● DATA EXCERPTS
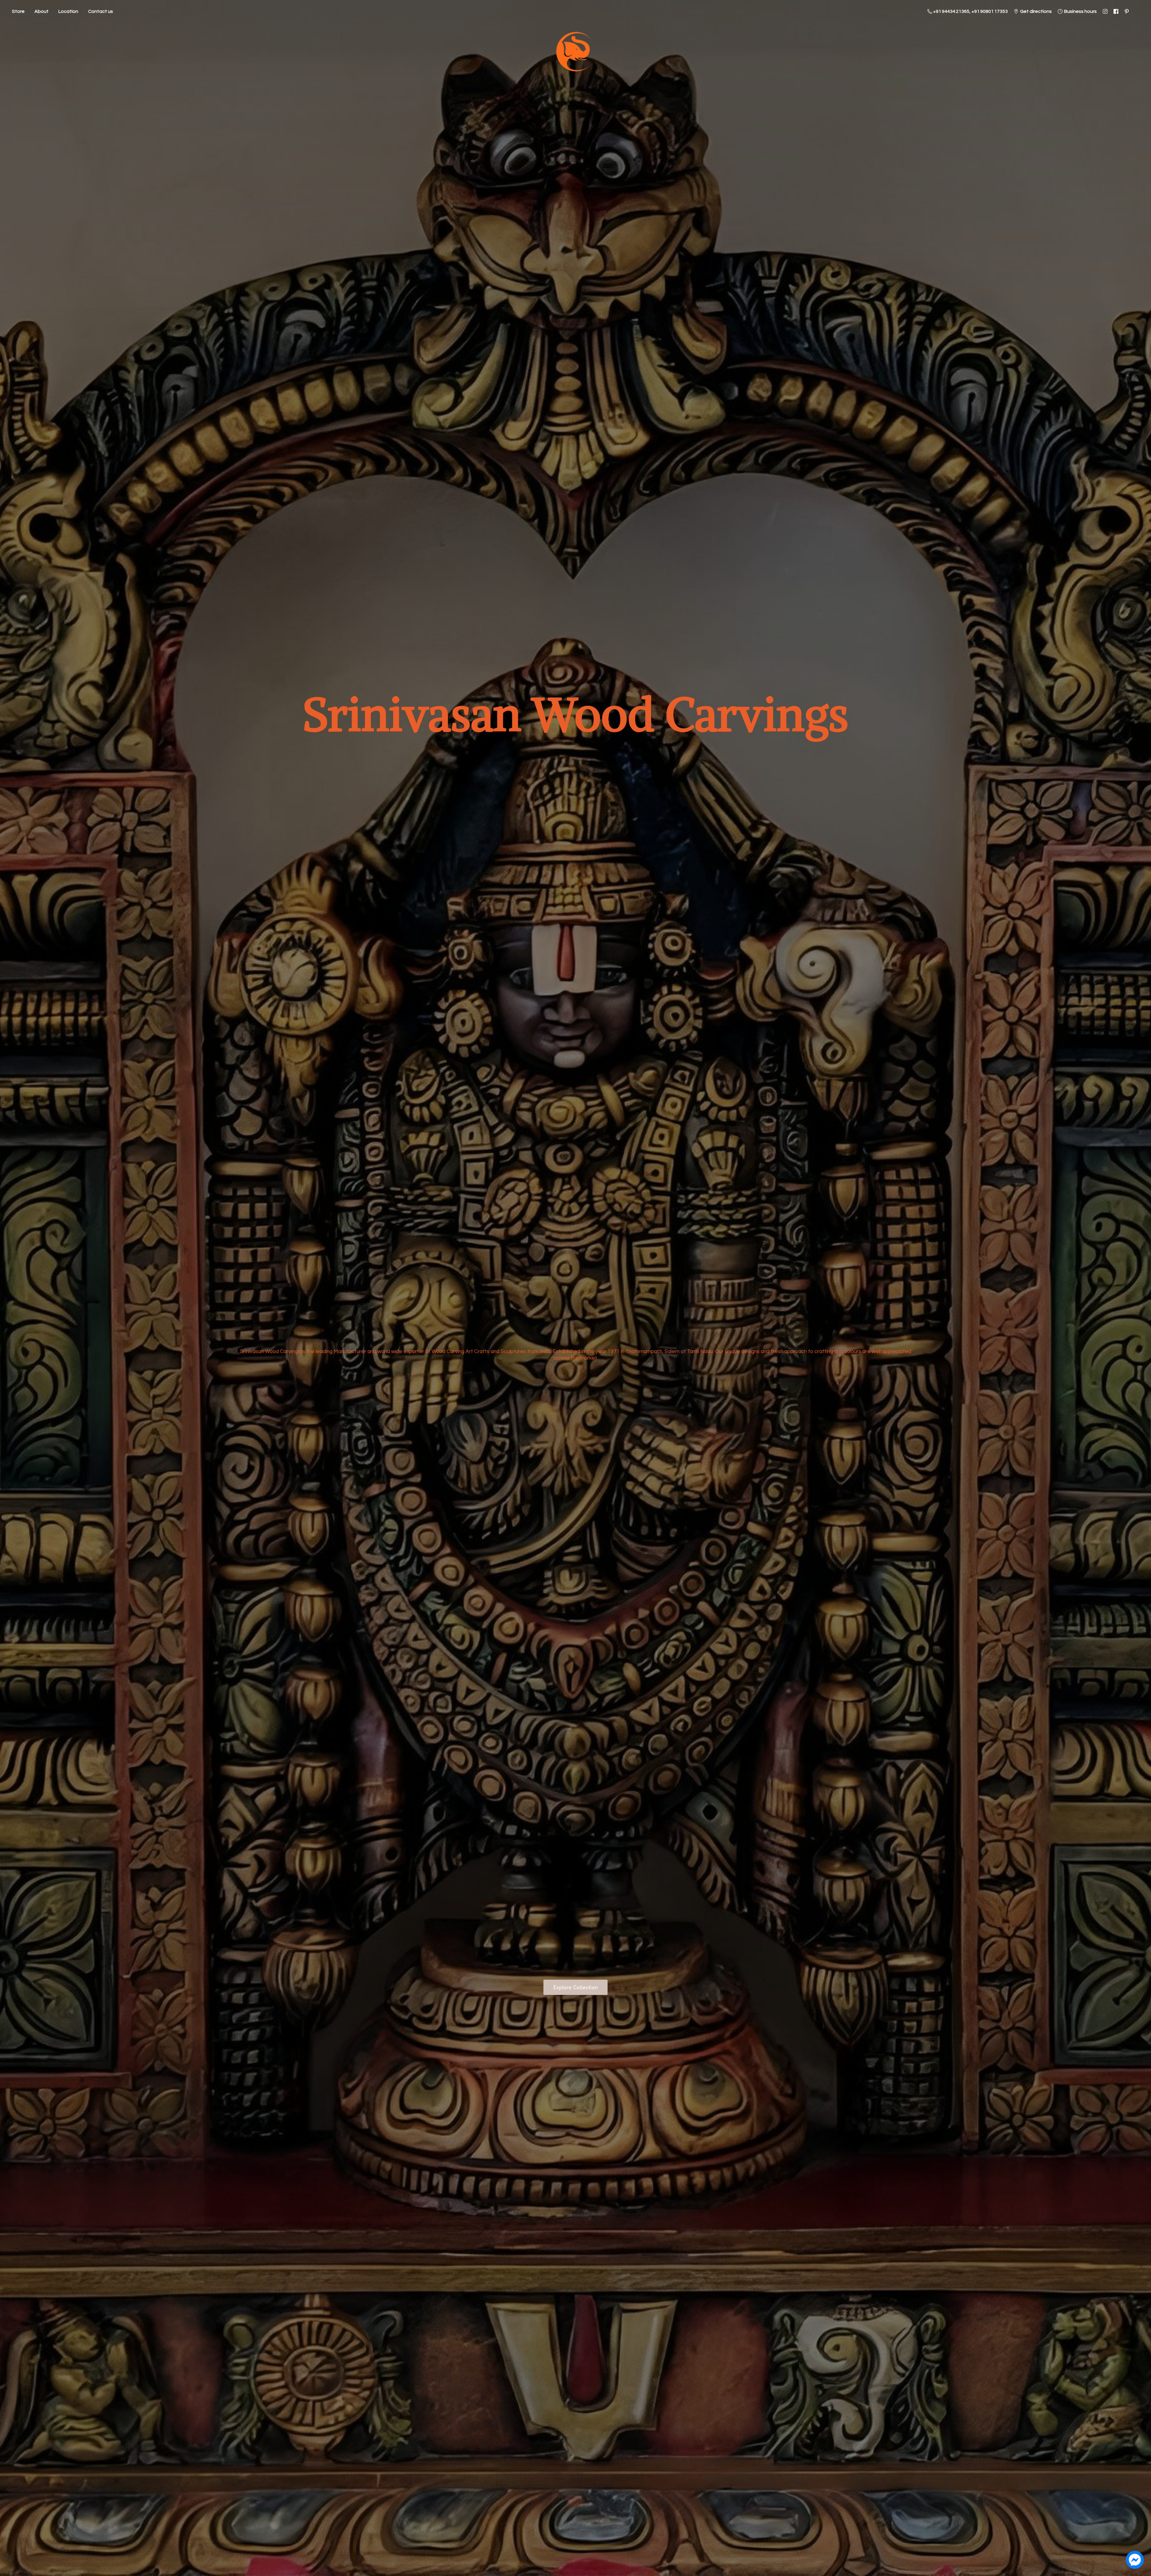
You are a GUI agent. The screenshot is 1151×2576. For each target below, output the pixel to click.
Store (18, 11)
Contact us (100, 11)
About (41, 11)
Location (68, 11)
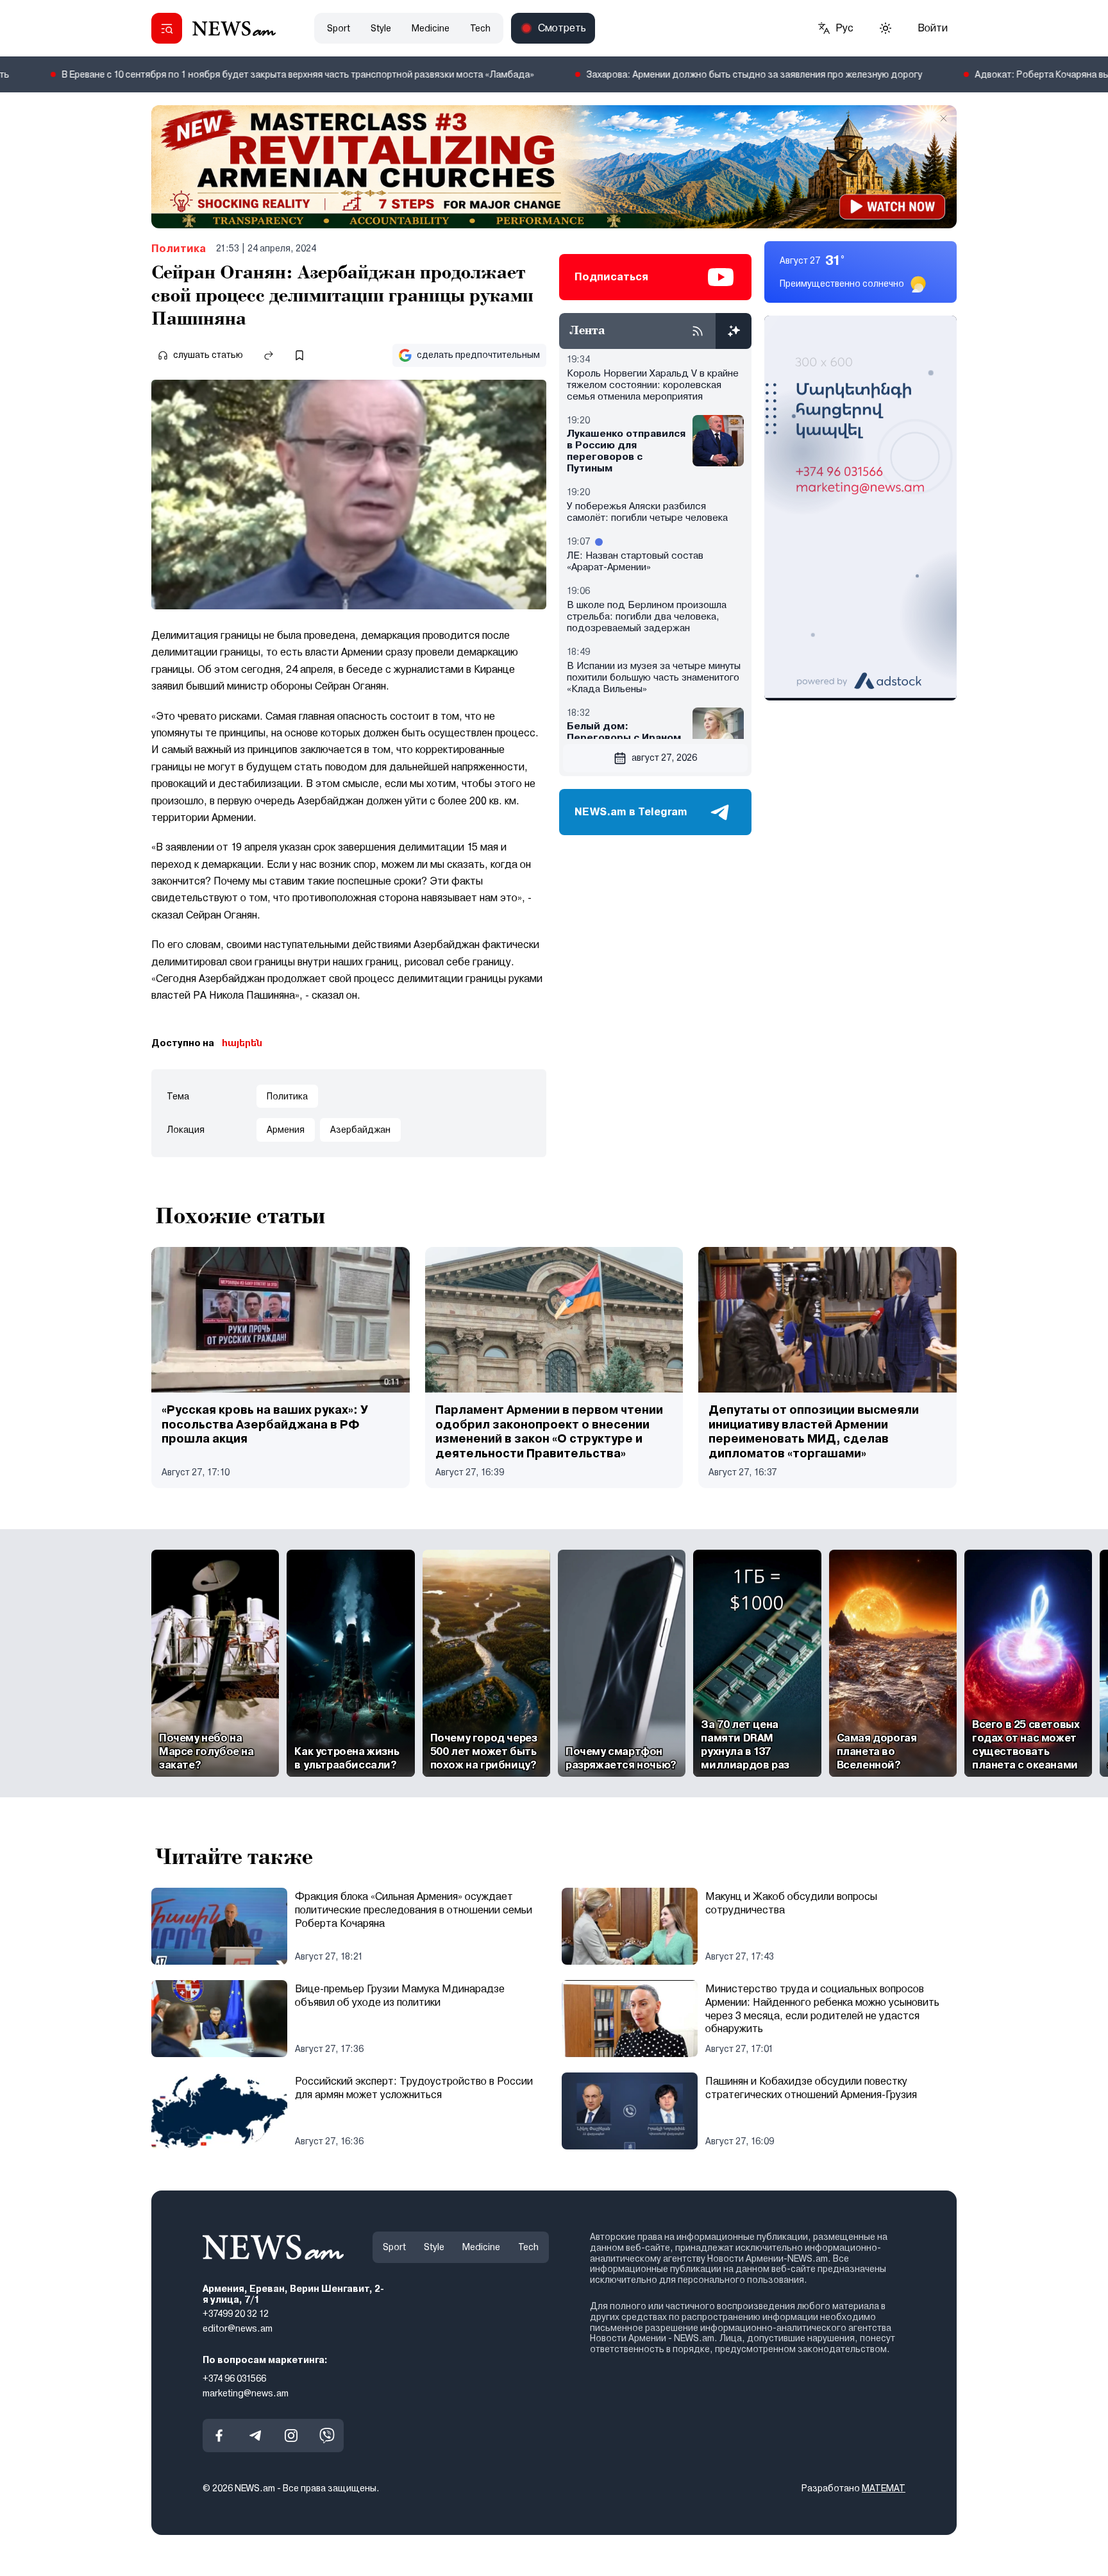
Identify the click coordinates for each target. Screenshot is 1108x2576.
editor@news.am (238, 2328)
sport (338, 28)
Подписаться (611, 277)
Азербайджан (360, 1129)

● TRY IT
From the first line to the last, please copy the data exactly, with the pictures left out.

● WRITTEN ANSWER
You are a GUI agent. The screenshot is 1151×2576. For each target below, output the pixel to click.
Store (18, 11)
Contact us (100, 11)
About (41, 11)
Location (68, 11)
Identify the click coordinates for each target. Screenshot is 1108x2576.
editor@news.am (238, 2328)
sport (338, 28)
Подписаться (611, 277)
Азербайджан (360, 1129)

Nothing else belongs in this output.